● **EXERCISE DIRECTIONS**
Convert the data, everything from the line containing "Image resolution: width=1200" down through the line containing "Action: [1261, 504]", into a Markdown table with the columns Row and Data line. Skip blank lines and leave the pictures out.

* * * *

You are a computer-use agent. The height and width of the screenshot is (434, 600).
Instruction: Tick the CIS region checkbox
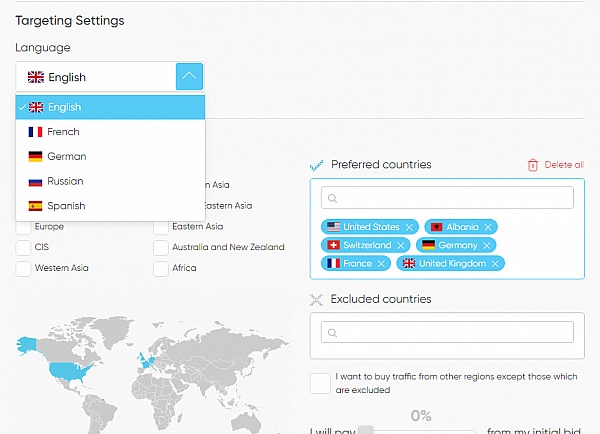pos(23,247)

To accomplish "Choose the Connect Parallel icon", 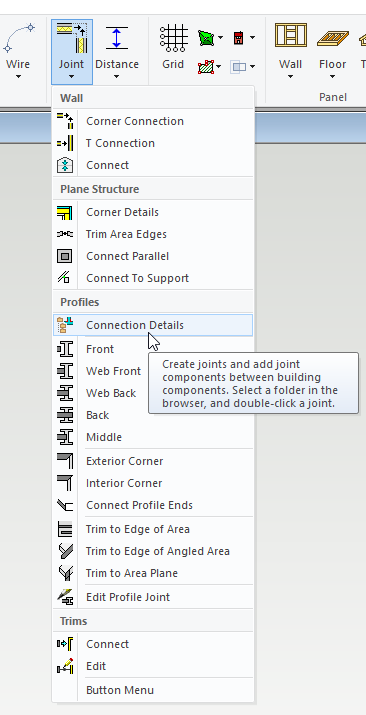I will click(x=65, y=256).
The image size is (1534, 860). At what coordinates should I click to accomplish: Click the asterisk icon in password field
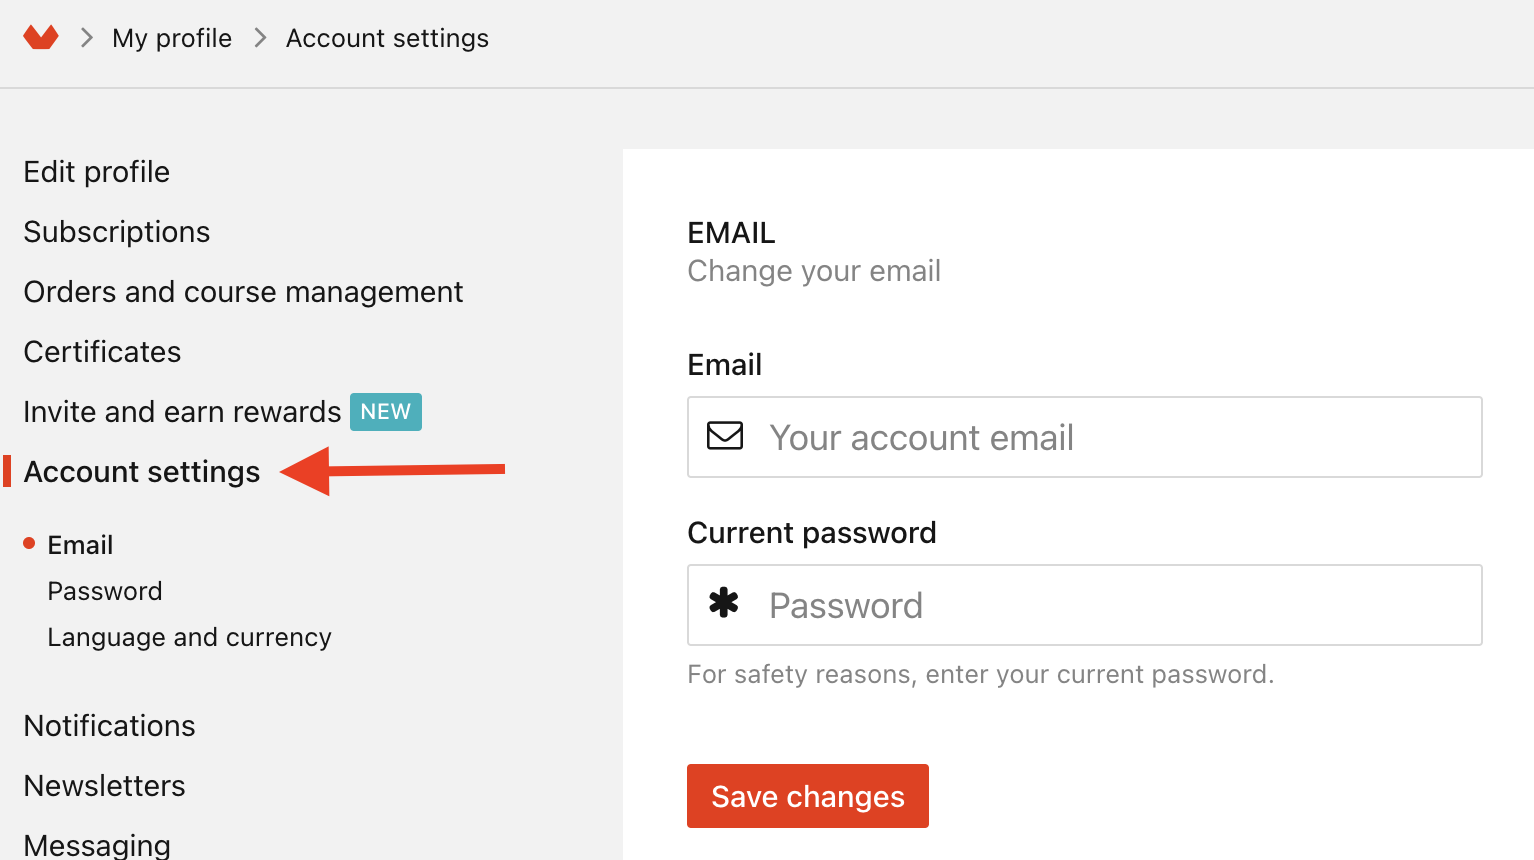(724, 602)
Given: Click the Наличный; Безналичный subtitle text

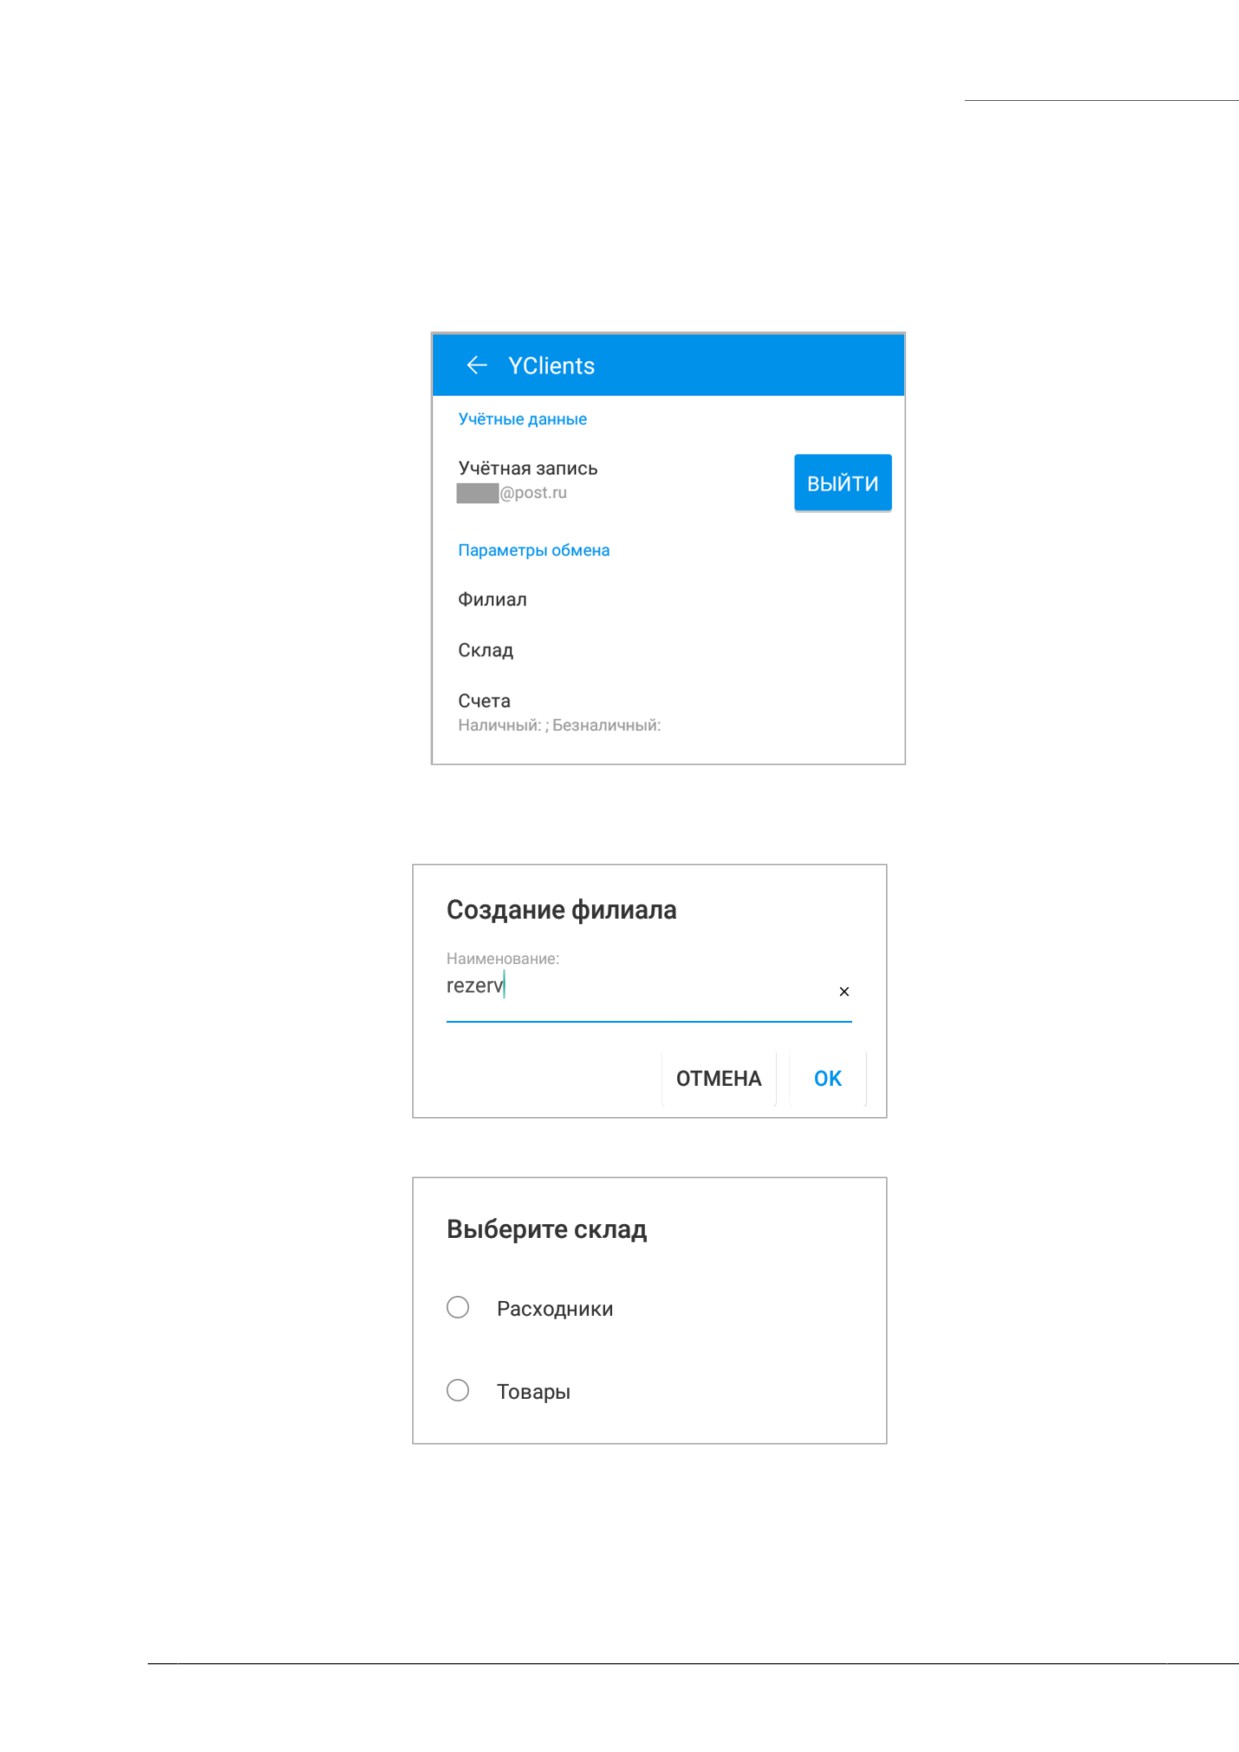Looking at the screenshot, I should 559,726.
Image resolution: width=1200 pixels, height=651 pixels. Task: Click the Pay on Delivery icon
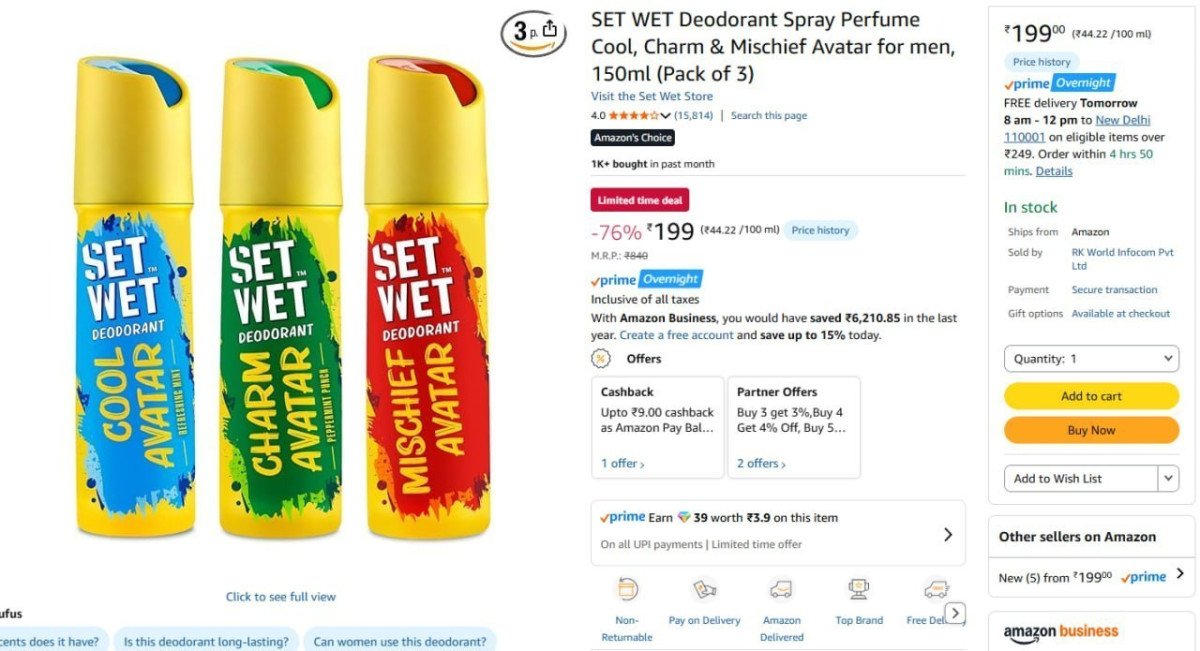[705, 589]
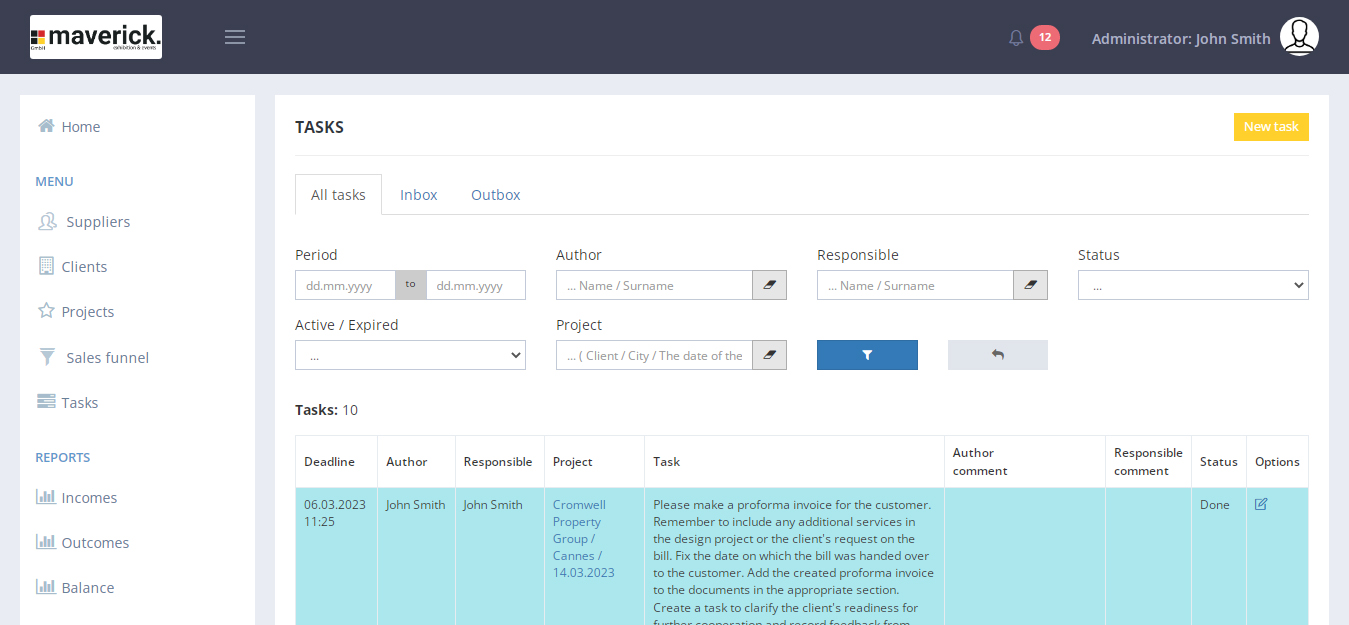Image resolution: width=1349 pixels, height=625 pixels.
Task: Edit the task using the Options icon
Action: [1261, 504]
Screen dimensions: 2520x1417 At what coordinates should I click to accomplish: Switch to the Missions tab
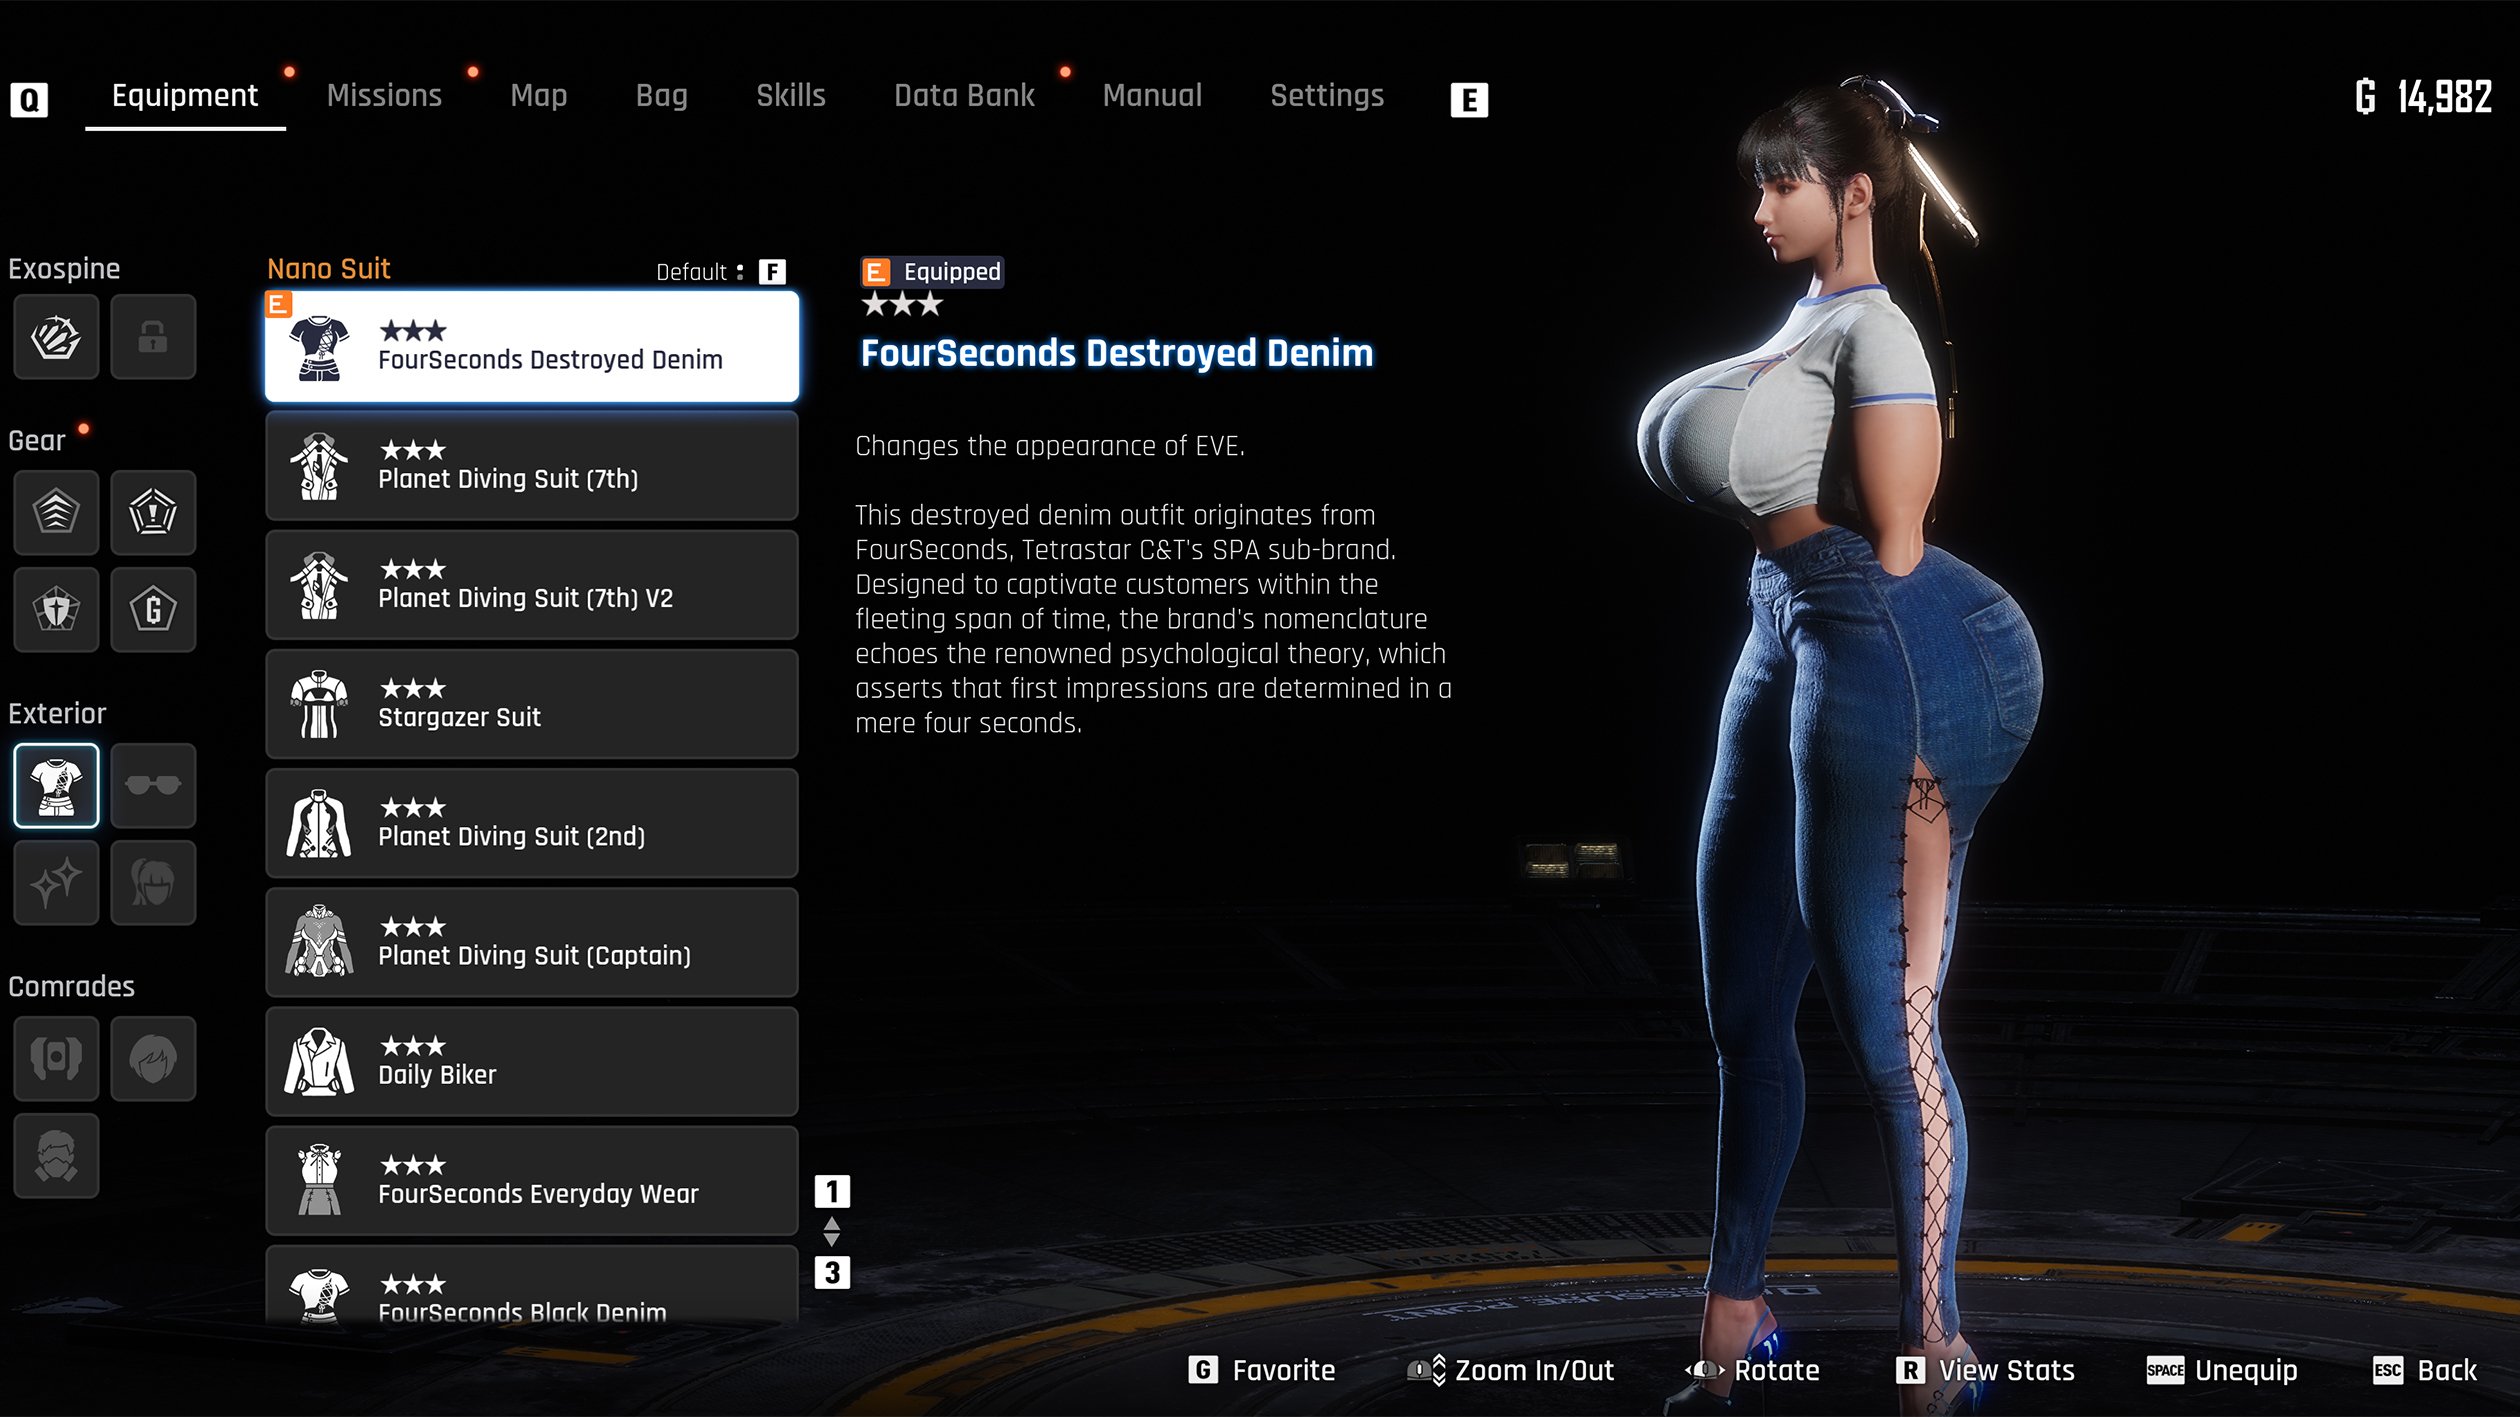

* * * *

● **OUTPUT OF THE EXERCISE**
| Row | Data line |
|---|---|
| 1 | Image resolution: width=1200 pixels, height=651 pixels. Task: Click the Pay on Delivery icon |
| 2 | [705, 589] |
| 3 | Image resolution: width=1349 pixels, height=625 pixels. |
| 4 | Task: Edit the task using the Options icon |
| 5 | Action: [1261, 504] |